◆ How to complete this task ◆
Produce word for word the lines of the data below running from the one that has "[Go to cart] (584, 26)" to the one that has "Opinions (249, 34)", inclusive, and no others.

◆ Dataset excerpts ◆
----

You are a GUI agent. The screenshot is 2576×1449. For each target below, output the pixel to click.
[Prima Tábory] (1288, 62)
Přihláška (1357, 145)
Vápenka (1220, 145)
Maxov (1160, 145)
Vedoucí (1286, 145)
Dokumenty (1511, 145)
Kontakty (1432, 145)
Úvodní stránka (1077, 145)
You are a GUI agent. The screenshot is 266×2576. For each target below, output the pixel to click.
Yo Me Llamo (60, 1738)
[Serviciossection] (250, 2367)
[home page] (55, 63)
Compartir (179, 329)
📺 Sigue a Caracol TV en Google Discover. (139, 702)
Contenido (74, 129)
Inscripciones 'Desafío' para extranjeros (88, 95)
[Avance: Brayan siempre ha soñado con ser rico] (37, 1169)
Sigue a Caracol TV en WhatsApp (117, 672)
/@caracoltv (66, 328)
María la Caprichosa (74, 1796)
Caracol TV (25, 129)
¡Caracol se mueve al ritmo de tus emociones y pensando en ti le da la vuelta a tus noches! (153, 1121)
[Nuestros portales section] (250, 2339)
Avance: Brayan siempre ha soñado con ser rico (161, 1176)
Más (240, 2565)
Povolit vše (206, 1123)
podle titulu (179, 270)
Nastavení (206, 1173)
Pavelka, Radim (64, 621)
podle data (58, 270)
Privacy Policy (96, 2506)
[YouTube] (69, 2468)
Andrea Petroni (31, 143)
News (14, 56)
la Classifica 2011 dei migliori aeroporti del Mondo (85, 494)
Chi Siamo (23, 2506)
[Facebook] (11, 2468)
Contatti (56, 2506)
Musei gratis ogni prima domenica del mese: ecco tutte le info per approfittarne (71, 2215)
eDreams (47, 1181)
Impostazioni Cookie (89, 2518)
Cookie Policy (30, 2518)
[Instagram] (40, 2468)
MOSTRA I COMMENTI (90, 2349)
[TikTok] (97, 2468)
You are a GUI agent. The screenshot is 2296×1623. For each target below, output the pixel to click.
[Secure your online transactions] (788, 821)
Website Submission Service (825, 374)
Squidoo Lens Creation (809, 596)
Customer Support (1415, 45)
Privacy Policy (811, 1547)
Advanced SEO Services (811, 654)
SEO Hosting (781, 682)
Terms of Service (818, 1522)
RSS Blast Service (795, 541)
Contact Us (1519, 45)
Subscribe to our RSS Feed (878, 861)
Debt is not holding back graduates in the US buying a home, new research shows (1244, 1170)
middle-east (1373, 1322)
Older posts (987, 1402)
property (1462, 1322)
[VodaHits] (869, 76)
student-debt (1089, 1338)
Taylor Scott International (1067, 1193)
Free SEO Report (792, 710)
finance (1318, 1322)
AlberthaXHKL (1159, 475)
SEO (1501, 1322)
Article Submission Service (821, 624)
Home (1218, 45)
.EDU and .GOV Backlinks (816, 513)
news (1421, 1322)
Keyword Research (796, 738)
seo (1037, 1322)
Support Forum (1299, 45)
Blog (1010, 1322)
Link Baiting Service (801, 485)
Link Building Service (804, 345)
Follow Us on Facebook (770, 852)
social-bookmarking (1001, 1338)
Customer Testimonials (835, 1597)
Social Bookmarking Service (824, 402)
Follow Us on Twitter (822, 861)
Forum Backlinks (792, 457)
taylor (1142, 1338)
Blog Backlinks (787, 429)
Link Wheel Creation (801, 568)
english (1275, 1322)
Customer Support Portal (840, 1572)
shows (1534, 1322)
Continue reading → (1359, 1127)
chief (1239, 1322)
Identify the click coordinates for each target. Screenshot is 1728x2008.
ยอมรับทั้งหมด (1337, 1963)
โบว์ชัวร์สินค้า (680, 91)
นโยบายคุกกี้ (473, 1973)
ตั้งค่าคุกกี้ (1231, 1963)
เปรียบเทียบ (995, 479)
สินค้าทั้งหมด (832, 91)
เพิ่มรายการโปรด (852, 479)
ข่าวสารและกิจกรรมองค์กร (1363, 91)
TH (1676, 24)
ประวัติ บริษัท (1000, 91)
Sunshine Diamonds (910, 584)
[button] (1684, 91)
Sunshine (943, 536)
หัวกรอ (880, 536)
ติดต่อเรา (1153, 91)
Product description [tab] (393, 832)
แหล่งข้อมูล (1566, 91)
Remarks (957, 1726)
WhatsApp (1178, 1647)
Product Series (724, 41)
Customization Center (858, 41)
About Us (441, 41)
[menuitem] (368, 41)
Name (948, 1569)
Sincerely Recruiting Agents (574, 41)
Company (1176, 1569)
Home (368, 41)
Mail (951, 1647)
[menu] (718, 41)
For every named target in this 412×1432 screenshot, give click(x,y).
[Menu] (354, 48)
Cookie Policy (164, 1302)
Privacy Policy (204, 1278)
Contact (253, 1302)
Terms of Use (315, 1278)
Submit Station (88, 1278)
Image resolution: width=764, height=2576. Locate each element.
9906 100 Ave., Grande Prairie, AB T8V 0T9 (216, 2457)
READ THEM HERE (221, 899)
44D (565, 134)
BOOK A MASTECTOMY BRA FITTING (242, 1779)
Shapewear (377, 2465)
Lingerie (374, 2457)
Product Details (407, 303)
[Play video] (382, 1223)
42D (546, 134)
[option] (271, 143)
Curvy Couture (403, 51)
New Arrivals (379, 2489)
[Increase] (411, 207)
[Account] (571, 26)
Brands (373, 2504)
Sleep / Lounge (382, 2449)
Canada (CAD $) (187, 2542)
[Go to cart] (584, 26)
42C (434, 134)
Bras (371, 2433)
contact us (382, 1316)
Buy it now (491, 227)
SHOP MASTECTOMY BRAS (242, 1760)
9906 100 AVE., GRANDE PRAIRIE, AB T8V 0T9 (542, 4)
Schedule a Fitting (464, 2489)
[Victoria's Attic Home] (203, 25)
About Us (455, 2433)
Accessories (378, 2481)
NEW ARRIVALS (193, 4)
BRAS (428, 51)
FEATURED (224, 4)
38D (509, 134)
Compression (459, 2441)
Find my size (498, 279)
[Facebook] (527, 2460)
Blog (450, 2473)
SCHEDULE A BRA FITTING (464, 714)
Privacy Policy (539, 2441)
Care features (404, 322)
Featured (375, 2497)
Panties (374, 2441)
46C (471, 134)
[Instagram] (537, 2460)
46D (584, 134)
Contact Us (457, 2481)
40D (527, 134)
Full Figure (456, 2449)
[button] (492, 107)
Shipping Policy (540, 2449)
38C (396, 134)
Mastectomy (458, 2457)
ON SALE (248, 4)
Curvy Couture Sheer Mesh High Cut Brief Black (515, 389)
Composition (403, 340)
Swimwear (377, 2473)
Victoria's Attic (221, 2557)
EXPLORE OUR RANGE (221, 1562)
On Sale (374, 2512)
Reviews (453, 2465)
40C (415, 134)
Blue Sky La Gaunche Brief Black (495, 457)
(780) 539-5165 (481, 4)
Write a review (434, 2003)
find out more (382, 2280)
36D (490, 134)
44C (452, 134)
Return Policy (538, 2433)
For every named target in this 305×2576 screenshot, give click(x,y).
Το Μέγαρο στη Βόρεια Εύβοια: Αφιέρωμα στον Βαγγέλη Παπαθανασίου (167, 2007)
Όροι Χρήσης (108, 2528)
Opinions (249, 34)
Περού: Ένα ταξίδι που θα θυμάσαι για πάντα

----

◆ Written response ◆
[Go to cart] (584, 26)
42C (434, 134)
Bras (371, 2433)
contact us (382, 1316)
Buy it now (491, 227)
SHOP MASTECTOMY BRAS (242, 1760)
9906 100 AVE., GRANDE PRAIRIE, AB T8V 0T9 (542, 4)
Schedule a Fitting (464, 2489)
[Victoria's Attic Home] (203, 25)
About Us (455, 2433)
Accessories (378, 2481)
NEW ARRIVALS (193, 4)
BRAS (428, 51)
FEATURED (224, 4)
38D (509, 134)
Compression (459, 2441)
Find my size (498, 279)
[Facebook] (527, 2460)
Blog (450, 2473)
SCHEDULE A BRA FITTING (464, 714)
Privacy Policy (539, 2441)
Care features (404, 322)
Featured (375, 2497)
Panties (374, 2441)
46C (471, 134)
[Instagram] (537, 2460)
46D (584, 134)
Contact Us (457, 2481)
40D (527, 134)
Full Figure (456, 2449)
[button] (492, 107)
Shipping Policy (540, 2449)
38C (396, 134)
Mastectomy (458, 2457)
ON SALE (248, 4)
Curvy Couture Sheer Mesh High Cut Brief Black (515, 389)
Composition (403, 340)
Swimwear (377, 2473)
Victoria's Attic (221, 2557)
EXPLORE OUR RANGE (221, 1562)
On Sale (374, 2512)
Reviews (453, 2465)
40C (415, 134)
Blue Sky La Gaunche Brief Black (495, 457)
(780) 539-5165 (481, 4)
Write a review (434, 2003)
find out more (382, 2280)
36D (490, 134)
44C (452, 134)
Return Policy (538, 2433)
For every named target in this 305×2576 screenshot, give click(x,y).
Το Μέγαρο στη Βόρεια Εύβοια: Αφιέρωμα στον Βαγγέλη Παπαθανασίου (167, 2007)
Όροι Χρήσης (108, 2528)
Opinions (249, 34)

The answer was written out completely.